Em 26.06.2021, foi proferida sentença, com o seguinte dispositivo:

Face ao exposto determina-se:

- A condenação da Ré no pagamento ao Autor do montante de € 25.014,61 a título de indemnização pela resolução do contrato por justa causa;

- A absolvição da Ré no pagamento ao Autor da quantia devida a título de subsídio de férias e de Natal, diuturnidades e vencimento do mês de março de 2019.

- Absolver a Ré do pedido de condenação no pagamento ao Autor do valor de €25.000,00 a título de danos não patrimoniais.

- Condenar a Ré no pagamento ao Autor do valor correspondente a juros de mora vencidos e vincendos sobre as quantias pelas quais foi condenada supra”.


A Ré interpôs recurso de apelação.

Por acórdão de 6.04.2022, o Tribunal da Relação acordou em “julgar a apelação procedente, modificando o acervo fático conforme sobredito e, na revogação da sentença, absolver a R. do pedido”.

O Autor veio interpor recurso de revista.

A Ré apresentou contra-alegações.

Em cumprimento do disposto no artigo 87.º n.º 3 do CPT o Ministério Público emitiu Parecer no sentido da improcedência do recurso.

2. Fundamentação

De Facto

Foi a seguinte a matéria de facto dada como provada nas instâncias (manteve-se a numeração feita pelo Tribunal da Relação que numera de 1 a 5 os factos resultantes de acordo das partes e de A a AA os restantes):

1. A Ré é uma empresa que se dedica à atividade de planeamento técnico e científico, e opera em três áreas – produtos, sistemas e serviços com sede na morada supra indicada.

2. O Autor celebrou com a Ré, contrato de trabalho por tempo indeterminado desempenhando à data as funções de motorista/paquete.

3. Ainda assim, foi-lhe dito pelo mesmo, logo de seguida, “então vais para a secção de aprovisionamento”.

4. Em 08 de Fevereiro de 2019, veio o Autor a ser chamado pelo mesmo superior hierárquico que em conjunto com a diretora do Departamento... lhe comunicou que iria de imediato mudar-se para o andar de cima, onde já tinha secretária e espaço definido, passando a desempenhar funções na secção de ... sob direção de BB, que por sua vez respondia à Direção....

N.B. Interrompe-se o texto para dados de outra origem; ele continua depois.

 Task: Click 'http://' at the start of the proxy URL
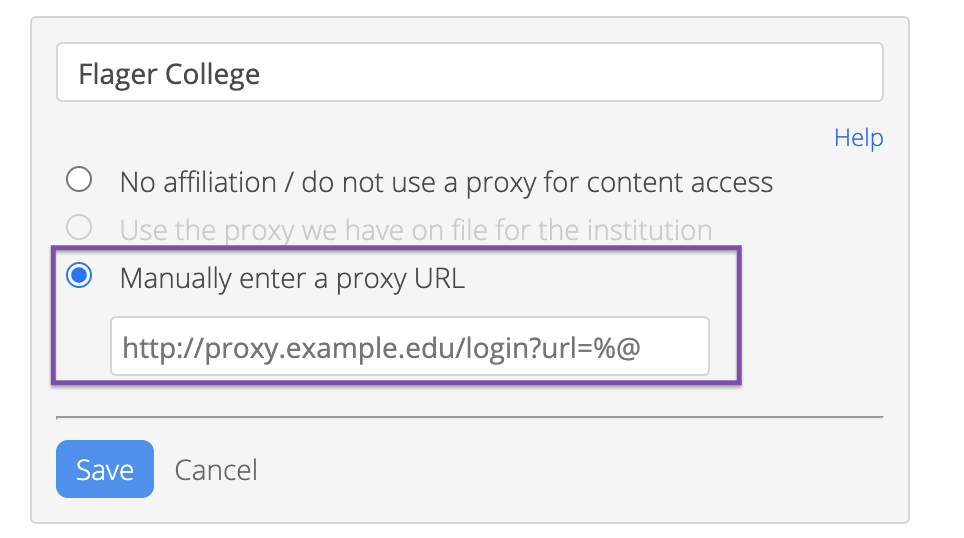tap(155, 347)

5. Entretanto, voltou ao seu posto de trabalho onde permaneceu e trabalhou sem sobressaltos durante pelo menos mais um mês.

A. Veio mais tarde a desempenhar funções no departamento de c..., com a categoria de assistente de ..., onde permaneceu até 08 de fevereiro de 2019, tendo posteriormente e para além daquelas sido ordenada a sua prestação junto do departamento de aprovisionamento.

B. Prestou serviço nos momentos de realização de feiras, muitas e frequentes, em que trabalhava no desenvolvimento do projeto.

C. No fim do mês de Novembro / inicio do mês de Dezembro de 2018, o aqui

Autor é chamado ao gabinete do administrador – Sr. CC à data seu superior hierárquico direto, que verbalmente lhe comunica que iria mudar de departamento e funções.

D. Assim, deixaria de integrar o Gabinete..., que se encontra inserido na Administração e àquela reporta de forma direta, passando a integrar o Departamento Administrativo que tem como responsável a Colaboradora DD, que por sua vez reporta à Direção..., que por sua vez reporta à Administração.

E. Tendo-lhe sido dito que o departamento onde se encontrava tinha vindo a diminuir o volume de trabalho, sendo desnecessário a permanência de dois funcionários no dito departamento.

F. O Autor referiu que se o quisessem despedir era colocarem-no a trabalhar com a tal Colega – DD, tendo à data lembrado tal facto ao administrador CC que encolheu os ombros.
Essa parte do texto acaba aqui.